■ Instructions to follow
Rewrite the listing from the line with "is (1318, 1758)." to the line with "The width and height of the screenshot is (179, 652).", replacing "New Arrivals" with "Best Sellers" and leaving everything else unchanged.

■ Entries shown
>>>>

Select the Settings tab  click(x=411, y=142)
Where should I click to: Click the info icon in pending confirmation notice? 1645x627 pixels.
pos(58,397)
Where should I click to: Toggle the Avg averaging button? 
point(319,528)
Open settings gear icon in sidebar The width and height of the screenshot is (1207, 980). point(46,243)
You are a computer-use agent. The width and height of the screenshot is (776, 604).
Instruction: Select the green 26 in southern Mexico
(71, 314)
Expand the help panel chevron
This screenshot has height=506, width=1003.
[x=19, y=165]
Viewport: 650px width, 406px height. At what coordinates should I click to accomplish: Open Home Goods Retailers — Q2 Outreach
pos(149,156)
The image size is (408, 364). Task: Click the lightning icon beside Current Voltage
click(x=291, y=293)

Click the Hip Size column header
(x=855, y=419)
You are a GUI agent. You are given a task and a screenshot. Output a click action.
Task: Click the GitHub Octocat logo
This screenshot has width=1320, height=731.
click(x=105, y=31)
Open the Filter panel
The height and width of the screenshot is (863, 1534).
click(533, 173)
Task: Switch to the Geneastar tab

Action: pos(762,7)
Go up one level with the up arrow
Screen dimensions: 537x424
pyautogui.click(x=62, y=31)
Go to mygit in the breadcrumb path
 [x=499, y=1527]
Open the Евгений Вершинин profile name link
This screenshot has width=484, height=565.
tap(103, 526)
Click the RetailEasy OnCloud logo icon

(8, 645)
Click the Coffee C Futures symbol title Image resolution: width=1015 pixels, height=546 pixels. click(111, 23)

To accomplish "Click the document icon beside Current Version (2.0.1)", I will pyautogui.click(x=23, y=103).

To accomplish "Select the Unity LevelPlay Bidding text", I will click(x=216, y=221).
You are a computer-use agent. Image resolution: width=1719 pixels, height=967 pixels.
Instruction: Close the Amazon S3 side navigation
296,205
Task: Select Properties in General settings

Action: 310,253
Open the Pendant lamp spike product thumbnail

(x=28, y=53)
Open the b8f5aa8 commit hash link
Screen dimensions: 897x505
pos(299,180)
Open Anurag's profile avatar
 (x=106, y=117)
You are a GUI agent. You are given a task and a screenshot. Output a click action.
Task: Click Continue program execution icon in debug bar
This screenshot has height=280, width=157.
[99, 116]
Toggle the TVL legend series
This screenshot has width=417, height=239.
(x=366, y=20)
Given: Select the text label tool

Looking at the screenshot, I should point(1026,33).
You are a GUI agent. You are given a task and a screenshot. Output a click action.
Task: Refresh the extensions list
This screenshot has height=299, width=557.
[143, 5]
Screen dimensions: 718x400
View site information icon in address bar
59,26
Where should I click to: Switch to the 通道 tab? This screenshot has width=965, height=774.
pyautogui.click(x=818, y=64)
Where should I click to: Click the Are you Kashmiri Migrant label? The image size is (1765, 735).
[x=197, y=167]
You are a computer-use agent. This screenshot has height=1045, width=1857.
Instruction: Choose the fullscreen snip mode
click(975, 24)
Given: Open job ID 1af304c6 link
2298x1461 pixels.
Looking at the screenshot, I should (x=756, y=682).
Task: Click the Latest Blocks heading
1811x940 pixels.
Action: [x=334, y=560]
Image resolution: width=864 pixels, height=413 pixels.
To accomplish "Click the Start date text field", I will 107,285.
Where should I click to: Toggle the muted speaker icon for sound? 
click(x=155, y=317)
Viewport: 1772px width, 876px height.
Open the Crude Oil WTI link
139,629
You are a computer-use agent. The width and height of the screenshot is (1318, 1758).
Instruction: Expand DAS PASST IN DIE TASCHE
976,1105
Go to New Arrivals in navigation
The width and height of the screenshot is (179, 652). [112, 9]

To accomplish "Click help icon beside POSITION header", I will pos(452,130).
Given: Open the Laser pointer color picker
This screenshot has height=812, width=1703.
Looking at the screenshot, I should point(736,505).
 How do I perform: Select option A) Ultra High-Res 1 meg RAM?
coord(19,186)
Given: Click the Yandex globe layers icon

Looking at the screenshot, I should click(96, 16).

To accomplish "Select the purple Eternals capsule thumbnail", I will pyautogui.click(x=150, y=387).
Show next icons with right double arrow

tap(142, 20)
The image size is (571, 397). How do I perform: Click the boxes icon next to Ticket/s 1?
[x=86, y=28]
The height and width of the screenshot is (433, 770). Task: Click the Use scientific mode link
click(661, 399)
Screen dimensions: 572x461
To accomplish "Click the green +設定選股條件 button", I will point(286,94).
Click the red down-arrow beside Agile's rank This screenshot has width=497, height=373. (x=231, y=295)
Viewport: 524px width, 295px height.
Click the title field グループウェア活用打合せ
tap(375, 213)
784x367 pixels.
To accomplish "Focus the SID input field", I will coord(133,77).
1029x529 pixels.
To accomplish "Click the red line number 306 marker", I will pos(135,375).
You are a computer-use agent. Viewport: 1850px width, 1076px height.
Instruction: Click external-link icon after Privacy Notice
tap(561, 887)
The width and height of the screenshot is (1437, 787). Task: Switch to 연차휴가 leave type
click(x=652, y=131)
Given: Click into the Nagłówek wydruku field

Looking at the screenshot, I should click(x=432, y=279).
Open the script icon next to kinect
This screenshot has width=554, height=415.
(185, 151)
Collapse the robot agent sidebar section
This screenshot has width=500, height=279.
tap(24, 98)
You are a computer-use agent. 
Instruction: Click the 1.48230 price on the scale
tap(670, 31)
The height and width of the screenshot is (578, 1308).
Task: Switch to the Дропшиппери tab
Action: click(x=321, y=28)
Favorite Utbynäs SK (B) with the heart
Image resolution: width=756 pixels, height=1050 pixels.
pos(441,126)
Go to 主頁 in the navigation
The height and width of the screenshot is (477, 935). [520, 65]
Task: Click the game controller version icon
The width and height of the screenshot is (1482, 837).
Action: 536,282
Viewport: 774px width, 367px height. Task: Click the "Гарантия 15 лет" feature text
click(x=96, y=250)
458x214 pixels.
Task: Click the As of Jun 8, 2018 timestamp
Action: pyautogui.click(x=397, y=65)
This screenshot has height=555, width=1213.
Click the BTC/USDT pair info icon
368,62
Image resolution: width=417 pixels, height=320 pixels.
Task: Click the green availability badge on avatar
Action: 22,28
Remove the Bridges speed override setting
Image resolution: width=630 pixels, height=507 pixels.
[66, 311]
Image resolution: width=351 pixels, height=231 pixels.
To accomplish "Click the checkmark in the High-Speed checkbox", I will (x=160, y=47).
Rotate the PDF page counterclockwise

<<<<

■ Reply to the task
You are a computer-use agent. The width and height of the screenshot is (1318, 1758).
Instruction: Expand DAS PASST IN DIE TASCHE
976,1105
Go to Best Sellers in navigation
The width and height of the screenshot is (179, 652). [112, 9]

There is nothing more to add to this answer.